What is expected:
Pick out the lines below that include the string "option".

Saved entries
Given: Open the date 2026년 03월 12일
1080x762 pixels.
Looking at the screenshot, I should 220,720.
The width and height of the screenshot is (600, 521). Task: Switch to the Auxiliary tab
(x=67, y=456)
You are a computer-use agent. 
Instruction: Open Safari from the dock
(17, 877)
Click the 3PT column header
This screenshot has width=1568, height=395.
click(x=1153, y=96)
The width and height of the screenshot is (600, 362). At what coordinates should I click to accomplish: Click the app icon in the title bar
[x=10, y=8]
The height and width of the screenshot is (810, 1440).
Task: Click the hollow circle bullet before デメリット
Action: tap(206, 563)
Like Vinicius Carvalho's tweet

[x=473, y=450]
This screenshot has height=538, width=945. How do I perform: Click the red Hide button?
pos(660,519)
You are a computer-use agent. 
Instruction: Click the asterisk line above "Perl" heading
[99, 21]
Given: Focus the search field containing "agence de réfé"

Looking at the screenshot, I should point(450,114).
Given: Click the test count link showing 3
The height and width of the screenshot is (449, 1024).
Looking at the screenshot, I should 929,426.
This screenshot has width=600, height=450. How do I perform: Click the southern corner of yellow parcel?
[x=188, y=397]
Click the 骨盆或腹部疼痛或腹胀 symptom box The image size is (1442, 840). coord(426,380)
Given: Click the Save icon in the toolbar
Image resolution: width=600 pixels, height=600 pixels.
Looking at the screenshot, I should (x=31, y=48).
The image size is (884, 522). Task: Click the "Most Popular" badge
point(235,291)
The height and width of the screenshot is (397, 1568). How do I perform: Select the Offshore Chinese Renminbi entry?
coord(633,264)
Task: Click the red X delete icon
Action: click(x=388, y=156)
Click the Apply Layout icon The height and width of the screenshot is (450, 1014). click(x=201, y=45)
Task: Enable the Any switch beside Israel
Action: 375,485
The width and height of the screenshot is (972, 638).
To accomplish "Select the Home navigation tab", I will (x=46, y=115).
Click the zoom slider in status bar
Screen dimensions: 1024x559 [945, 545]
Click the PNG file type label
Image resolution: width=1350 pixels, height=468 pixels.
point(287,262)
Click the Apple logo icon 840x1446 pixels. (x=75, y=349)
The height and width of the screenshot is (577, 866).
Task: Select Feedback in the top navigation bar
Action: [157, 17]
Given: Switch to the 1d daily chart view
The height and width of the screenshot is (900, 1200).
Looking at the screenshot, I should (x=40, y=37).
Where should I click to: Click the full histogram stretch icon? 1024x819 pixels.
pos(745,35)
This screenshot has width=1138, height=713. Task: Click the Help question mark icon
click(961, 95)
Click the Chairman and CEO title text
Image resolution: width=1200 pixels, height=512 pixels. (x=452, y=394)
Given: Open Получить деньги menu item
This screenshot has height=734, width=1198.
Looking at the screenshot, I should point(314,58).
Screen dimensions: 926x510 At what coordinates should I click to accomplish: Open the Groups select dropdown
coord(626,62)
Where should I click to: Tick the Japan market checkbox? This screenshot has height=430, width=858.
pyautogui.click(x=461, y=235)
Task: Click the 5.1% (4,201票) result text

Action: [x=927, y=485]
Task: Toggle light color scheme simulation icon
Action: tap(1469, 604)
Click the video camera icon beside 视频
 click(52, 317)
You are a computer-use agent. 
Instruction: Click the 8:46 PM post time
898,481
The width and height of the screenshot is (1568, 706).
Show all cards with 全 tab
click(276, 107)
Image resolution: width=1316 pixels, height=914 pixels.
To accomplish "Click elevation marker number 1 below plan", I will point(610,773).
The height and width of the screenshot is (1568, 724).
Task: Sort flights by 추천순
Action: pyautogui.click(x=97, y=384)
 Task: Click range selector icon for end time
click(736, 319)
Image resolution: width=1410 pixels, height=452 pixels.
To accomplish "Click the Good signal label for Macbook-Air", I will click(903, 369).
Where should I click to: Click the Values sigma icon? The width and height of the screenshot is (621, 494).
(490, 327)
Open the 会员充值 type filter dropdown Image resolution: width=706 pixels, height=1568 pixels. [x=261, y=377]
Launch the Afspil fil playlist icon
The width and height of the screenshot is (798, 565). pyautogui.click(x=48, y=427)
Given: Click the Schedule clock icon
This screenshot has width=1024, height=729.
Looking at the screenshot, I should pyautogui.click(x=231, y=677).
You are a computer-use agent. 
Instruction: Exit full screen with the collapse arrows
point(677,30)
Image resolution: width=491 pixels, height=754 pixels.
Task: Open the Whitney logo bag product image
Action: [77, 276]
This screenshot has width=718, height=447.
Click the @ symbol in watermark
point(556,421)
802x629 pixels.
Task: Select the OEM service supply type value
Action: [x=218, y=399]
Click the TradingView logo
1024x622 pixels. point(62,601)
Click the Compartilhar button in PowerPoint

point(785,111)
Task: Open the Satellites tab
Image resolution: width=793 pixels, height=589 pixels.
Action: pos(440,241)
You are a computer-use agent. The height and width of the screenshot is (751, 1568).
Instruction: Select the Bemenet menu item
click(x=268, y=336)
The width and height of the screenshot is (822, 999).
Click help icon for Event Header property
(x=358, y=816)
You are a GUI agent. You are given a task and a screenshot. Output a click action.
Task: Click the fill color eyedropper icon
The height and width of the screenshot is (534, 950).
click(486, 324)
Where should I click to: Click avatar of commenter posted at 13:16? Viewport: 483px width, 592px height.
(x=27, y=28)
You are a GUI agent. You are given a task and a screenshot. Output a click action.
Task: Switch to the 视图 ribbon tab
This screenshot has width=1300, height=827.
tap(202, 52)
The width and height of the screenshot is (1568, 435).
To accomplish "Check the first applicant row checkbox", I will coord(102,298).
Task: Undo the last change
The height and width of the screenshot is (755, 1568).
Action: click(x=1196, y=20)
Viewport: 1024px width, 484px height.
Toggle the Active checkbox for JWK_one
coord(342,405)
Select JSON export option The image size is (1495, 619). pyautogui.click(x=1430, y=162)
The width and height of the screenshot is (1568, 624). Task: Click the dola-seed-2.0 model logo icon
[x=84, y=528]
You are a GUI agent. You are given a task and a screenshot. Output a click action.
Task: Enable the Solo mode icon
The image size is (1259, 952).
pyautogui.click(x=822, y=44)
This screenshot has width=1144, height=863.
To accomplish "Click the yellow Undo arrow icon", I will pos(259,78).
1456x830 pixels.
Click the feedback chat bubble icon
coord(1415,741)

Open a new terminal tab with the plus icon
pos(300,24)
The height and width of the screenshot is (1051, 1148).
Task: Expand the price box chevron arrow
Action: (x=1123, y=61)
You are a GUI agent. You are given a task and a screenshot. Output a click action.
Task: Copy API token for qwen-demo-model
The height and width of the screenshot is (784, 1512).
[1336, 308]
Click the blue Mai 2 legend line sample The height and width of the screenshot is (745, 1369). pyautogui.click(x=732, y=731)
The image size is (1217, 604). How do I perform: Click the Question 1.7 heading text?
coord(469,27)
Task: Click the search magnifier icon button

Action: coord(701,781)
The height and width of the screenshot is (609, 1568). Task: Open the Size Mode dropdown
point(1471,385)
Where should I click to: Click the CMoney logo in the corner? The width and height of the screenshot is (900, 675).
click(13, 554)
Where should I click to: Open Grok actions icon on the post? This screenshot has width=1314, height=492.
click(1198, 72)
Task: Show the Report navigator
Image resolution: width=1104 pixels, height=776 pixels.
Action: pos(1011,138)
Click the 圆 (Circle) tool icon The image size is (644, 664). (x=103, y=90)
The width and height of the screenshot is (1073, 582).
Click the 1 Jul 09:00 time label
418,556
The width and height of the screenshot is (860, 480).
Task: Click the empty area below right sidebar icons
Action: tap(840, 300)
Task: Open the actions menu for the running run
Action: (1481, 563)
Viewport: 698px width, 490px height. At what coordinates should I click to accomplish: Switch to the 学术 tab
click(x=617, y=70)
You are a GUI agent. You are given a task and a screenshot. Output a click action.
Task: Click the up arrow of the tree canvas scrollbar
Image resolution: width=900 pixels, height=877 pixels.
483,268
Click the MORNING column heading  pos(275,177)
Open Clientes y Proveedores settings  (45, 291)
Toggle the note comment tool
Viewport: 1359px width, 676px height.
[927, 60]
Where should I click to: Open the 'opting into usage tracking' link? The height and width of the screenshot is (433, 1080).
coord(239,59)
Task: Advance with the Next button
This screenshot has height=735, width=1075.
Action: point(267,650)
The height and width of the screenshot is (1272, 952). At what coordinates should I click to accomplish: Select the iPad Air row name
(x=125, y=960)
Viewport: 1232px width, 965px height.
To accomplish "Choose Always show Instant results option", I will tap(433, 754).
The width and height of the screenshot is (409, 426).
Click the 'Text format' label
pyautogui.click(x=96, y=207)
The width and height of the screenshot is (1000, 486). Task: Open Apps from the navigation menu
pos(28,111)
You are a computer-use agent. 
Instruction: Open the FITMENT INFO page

Result for this exercise:
Select JSON export option The image size is (1495, 619). pyautogui.click(x=1430, y=162)
To accomplish "Choose Always show Instant results option", I will tap(433, 754).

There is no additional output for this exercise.